▸ **Task item**
Scan the entries below and tally the lines that include "Open". Return nothing but the tally.

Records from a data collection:

►

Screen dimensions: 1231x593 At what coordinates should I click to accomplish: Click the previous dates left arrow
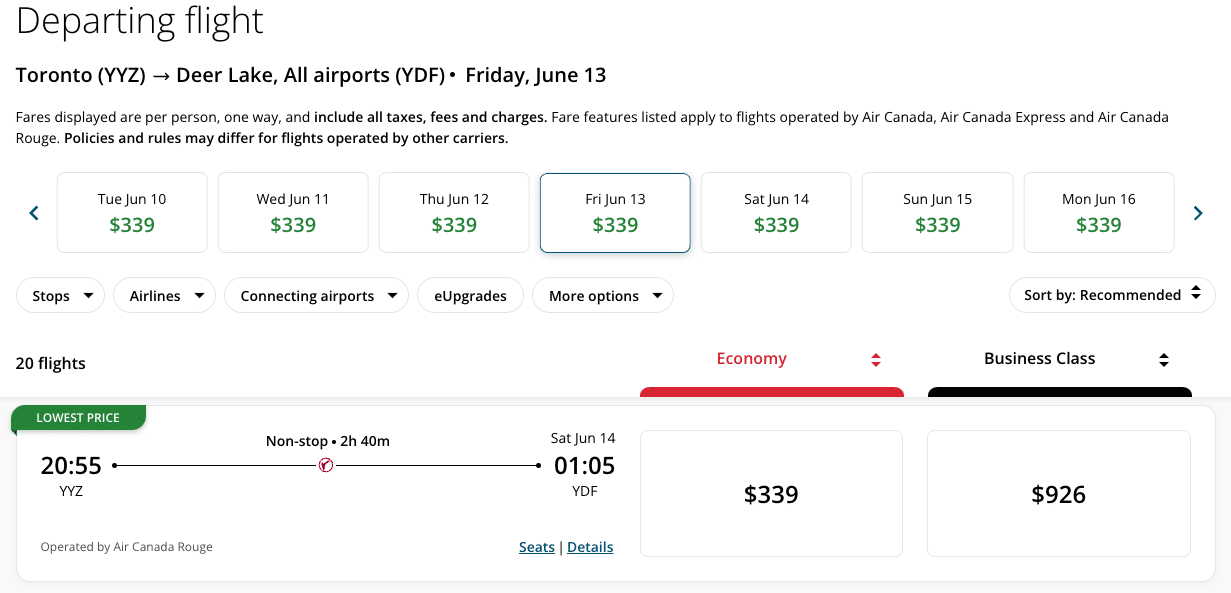tap(34, 213)
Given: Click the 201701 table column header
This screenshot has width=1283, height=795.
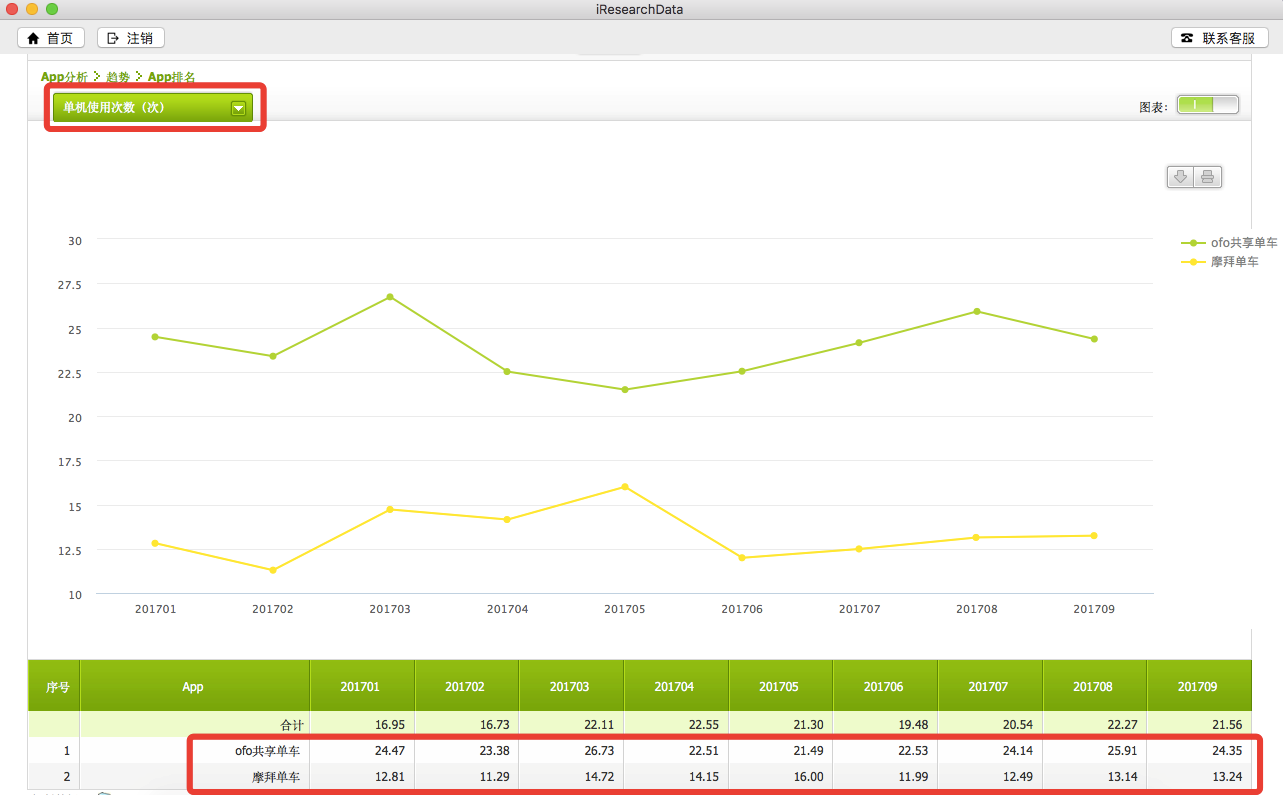Looking at the screenshot, I should [x=360, y=687].
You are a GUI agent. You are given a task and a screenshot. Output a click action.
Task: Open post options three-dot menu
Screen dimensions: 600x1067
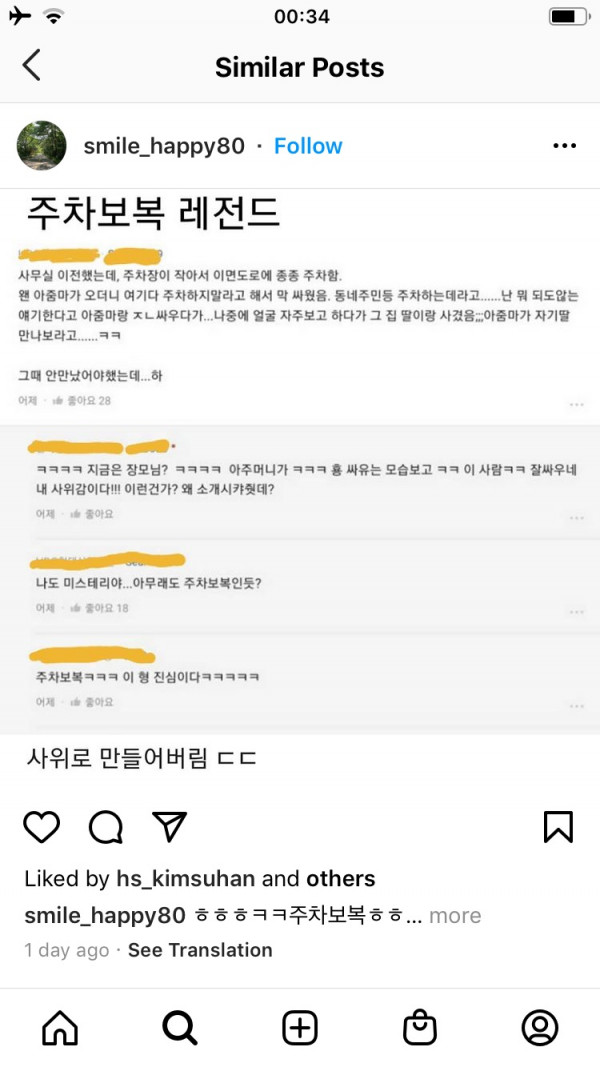[x=565, y=146]
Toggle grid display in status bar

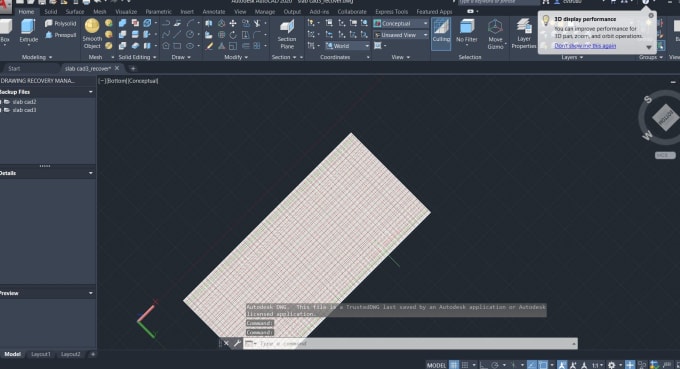click(454, 365)
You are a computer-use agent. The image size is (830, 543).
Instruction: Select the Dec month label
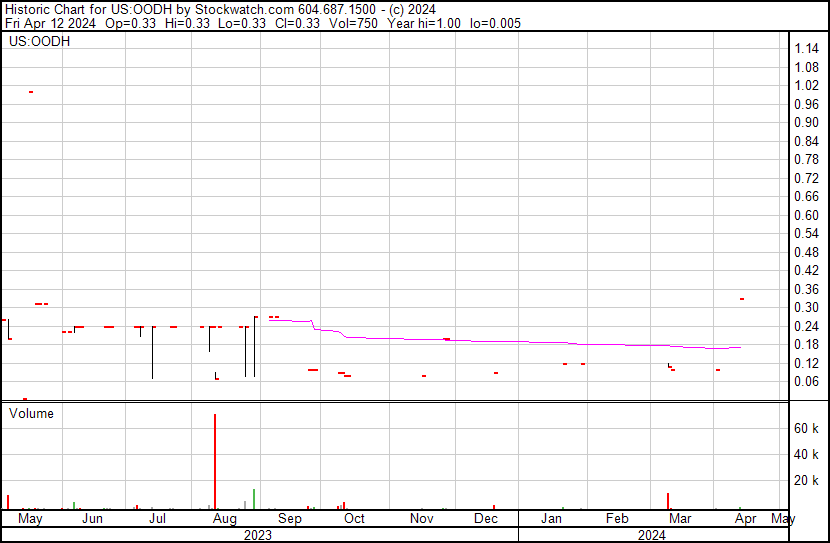coord(486,519)
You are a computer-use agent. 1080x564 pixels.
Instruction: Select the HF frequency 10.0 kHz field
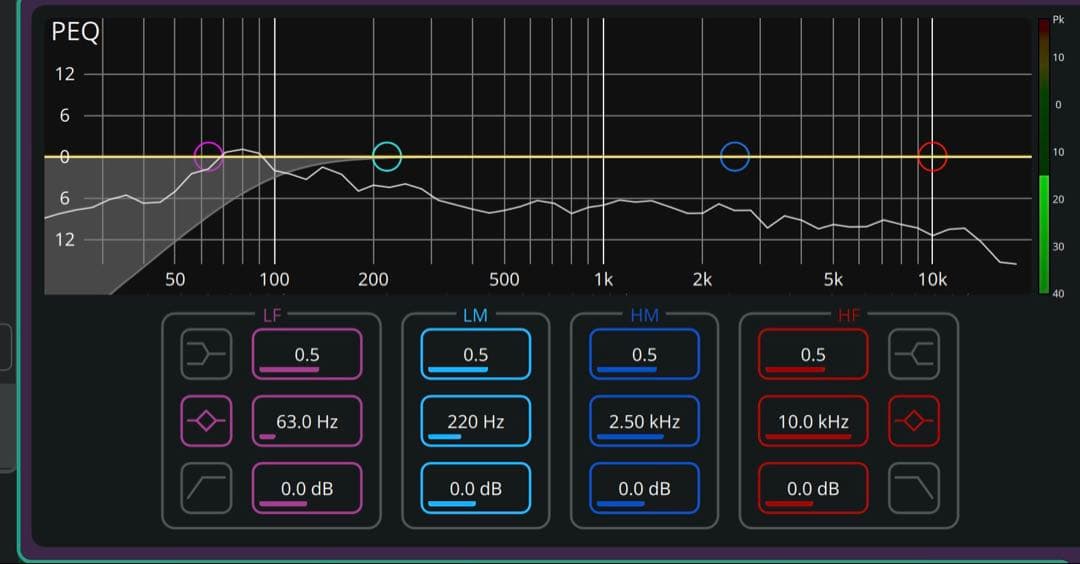coord(813,421)
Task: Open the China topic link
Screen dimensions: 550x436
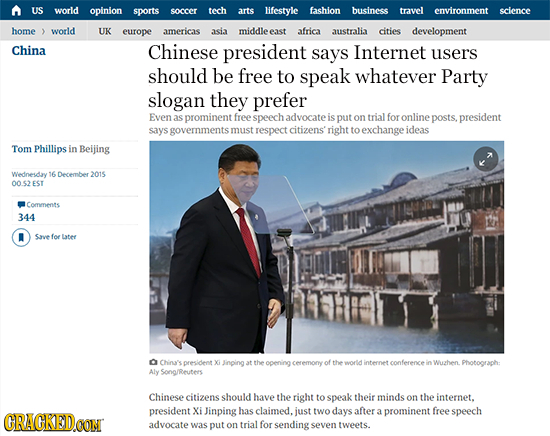Action: [x=29, y=51]
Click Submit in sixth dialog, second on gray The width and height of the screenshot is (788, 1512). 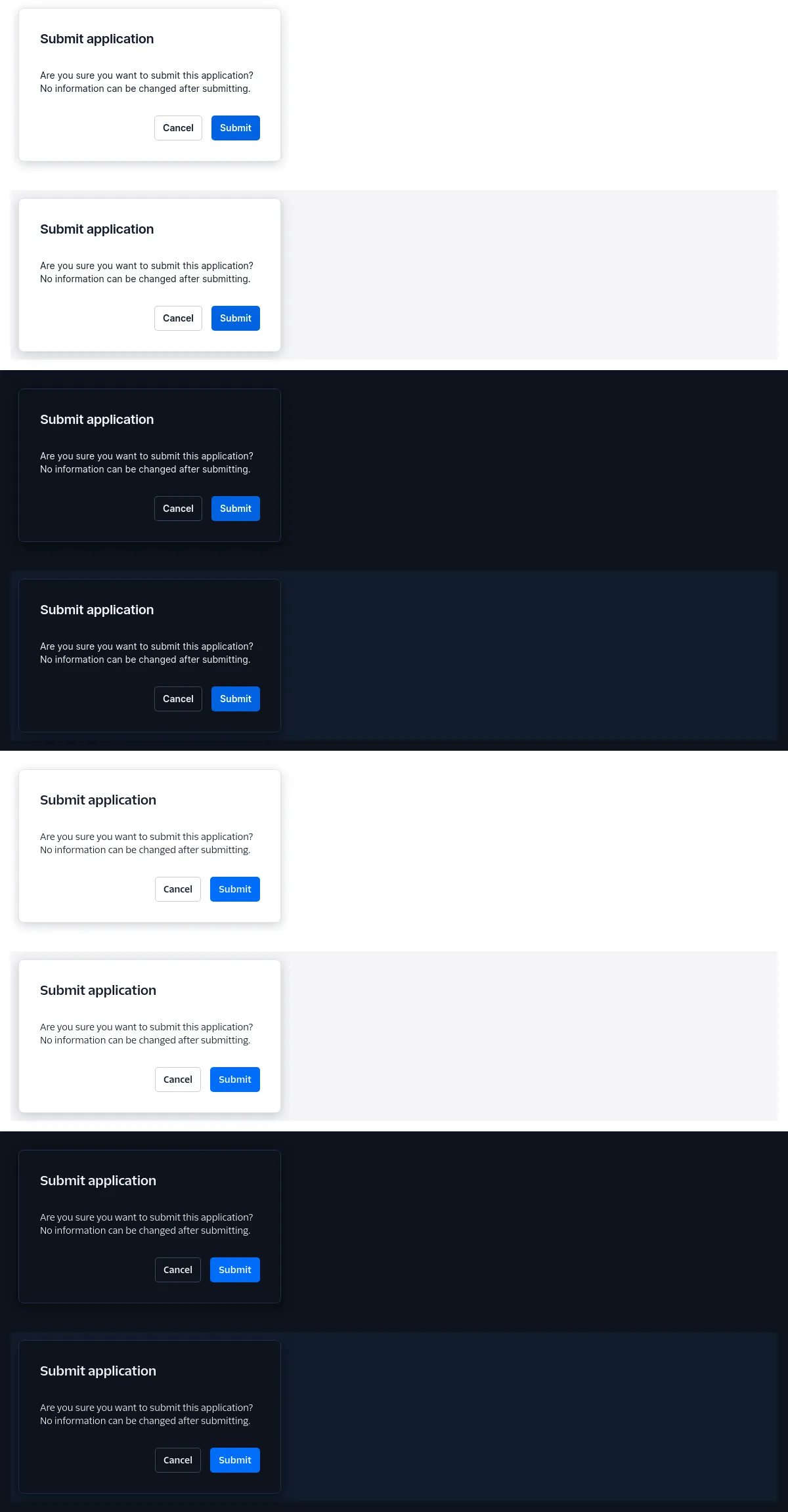[x=235, y=1080]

◄

▸ **Reply to the task**
2